Abstract

In this paper we propose a model based approach for multi-resolution fusion of satellite images. Given the high spatial resolution panchromatic (Pan) image and a low spatial and high spectral resolution multi-spectral (MS) image of the same geographical area, the problem is to generate a high spatial and high spectral resolution multi-spectral image. This is clearly an ill-posed problem and hence we need a proper regularization. We model each of the low spatial resolution MS images as the aliased and noisy versions of their corresponding high spatial resolution i.e., fused (to be estimated) MS images. The decimation (aliasing) matrix for each of the MS images is automatically estimated from the data.
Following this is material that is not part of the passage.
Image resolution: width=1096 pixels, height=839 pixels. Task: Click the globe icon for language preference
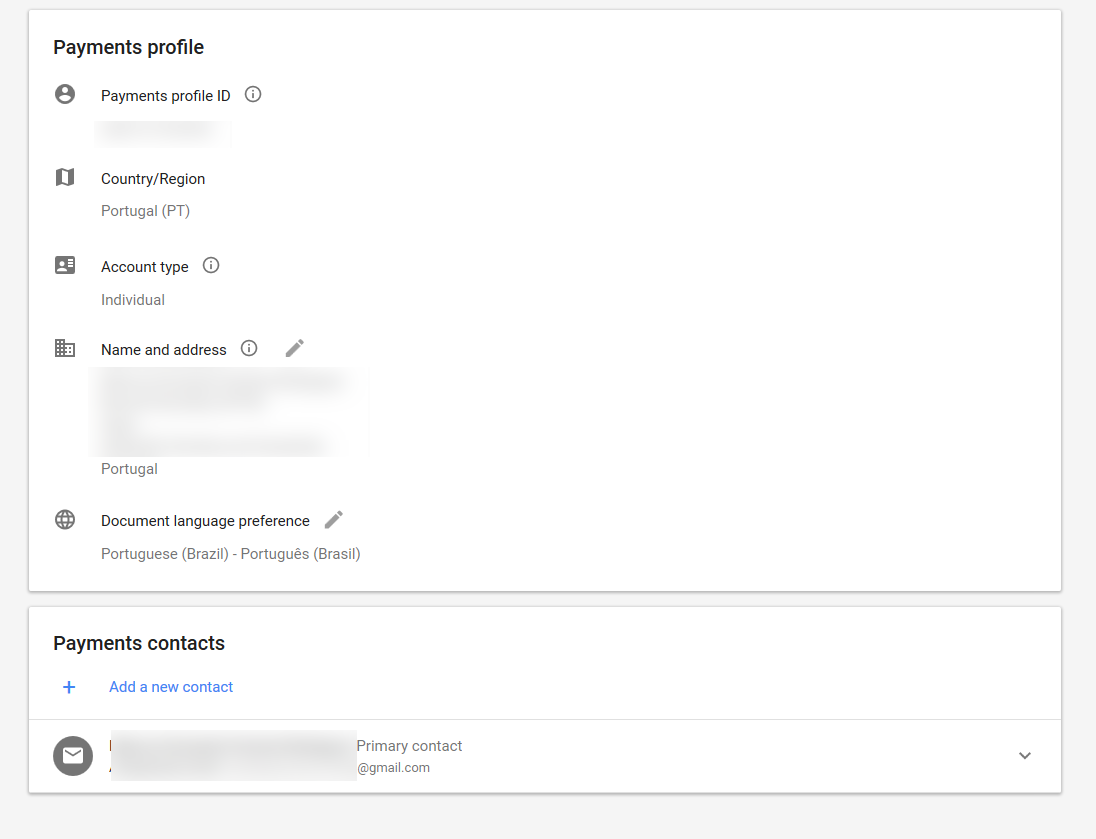click(65, 520)
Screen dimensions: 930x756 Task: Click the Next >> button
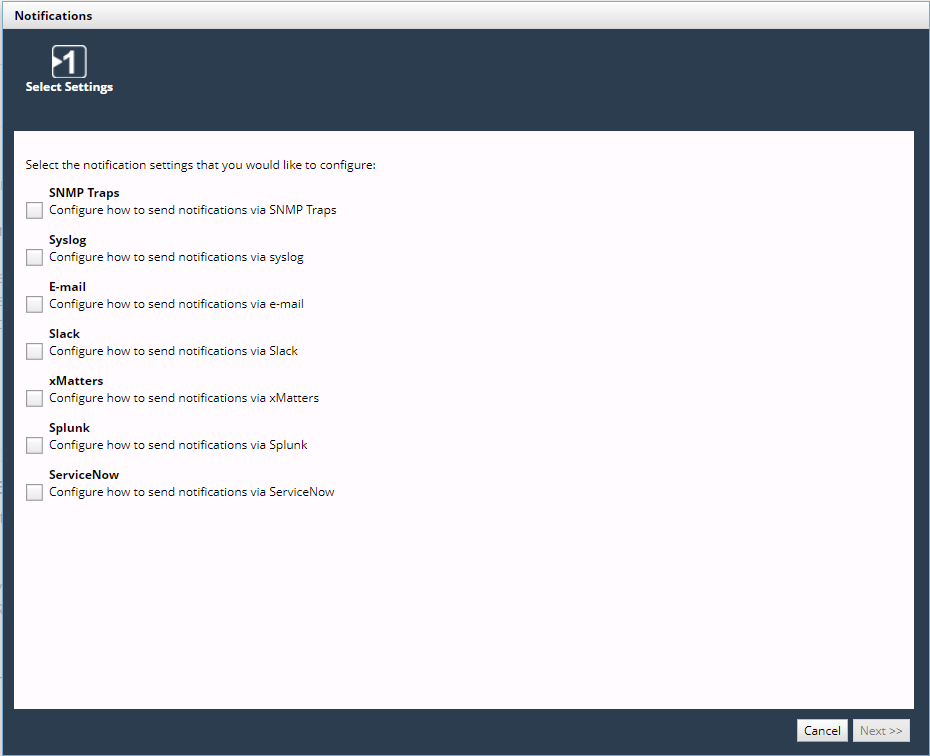[881, 731]
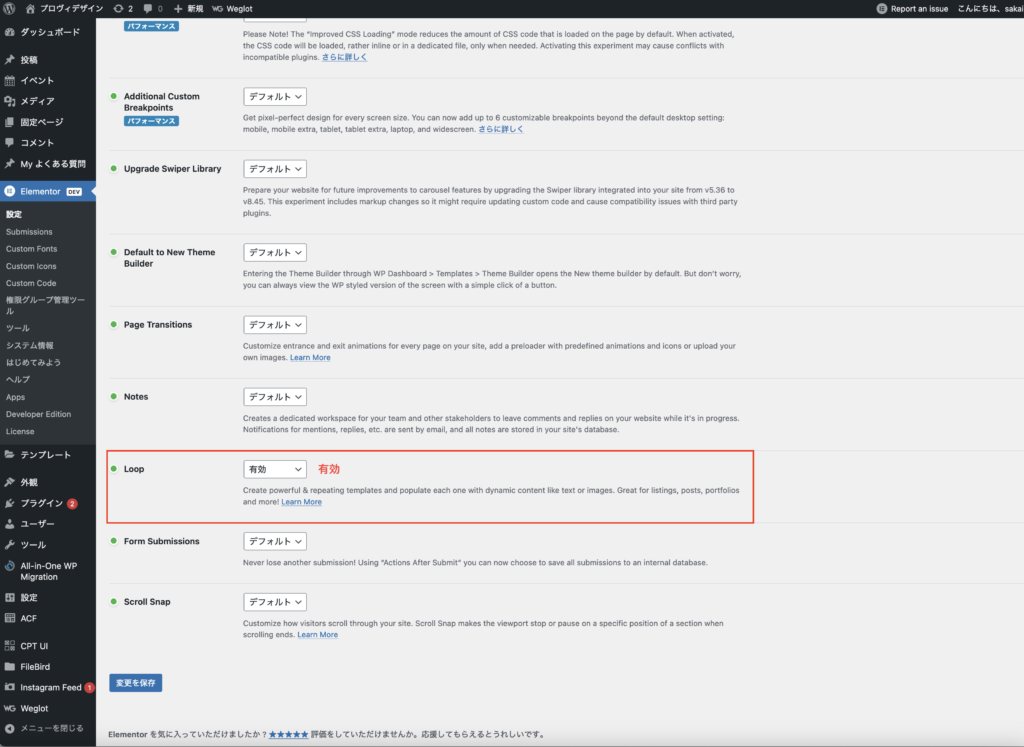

The high spatial resolution MS images to be estimated are then modeled as separate inhomogeneous Gaussian Markov random fields (IGMRF) and a maximum a posteriori (MAP) estimation is used to obtain the fused image for each of the MS bands. The IGMRF parameters are estimated from the available high resolution Pan image and are used in the prior model for regularization purposes. Since the method does not directly operate on the Pan pixel values as most of the other methods do, the spectral distortion is minimum and the spatial properties are better preserved in the fused image as the IGMRF parameters are learnt at every pixel. We demonstrate the effectiveness of our approach over some existing methods by conducting the experiments on synthetic data as well as on real images.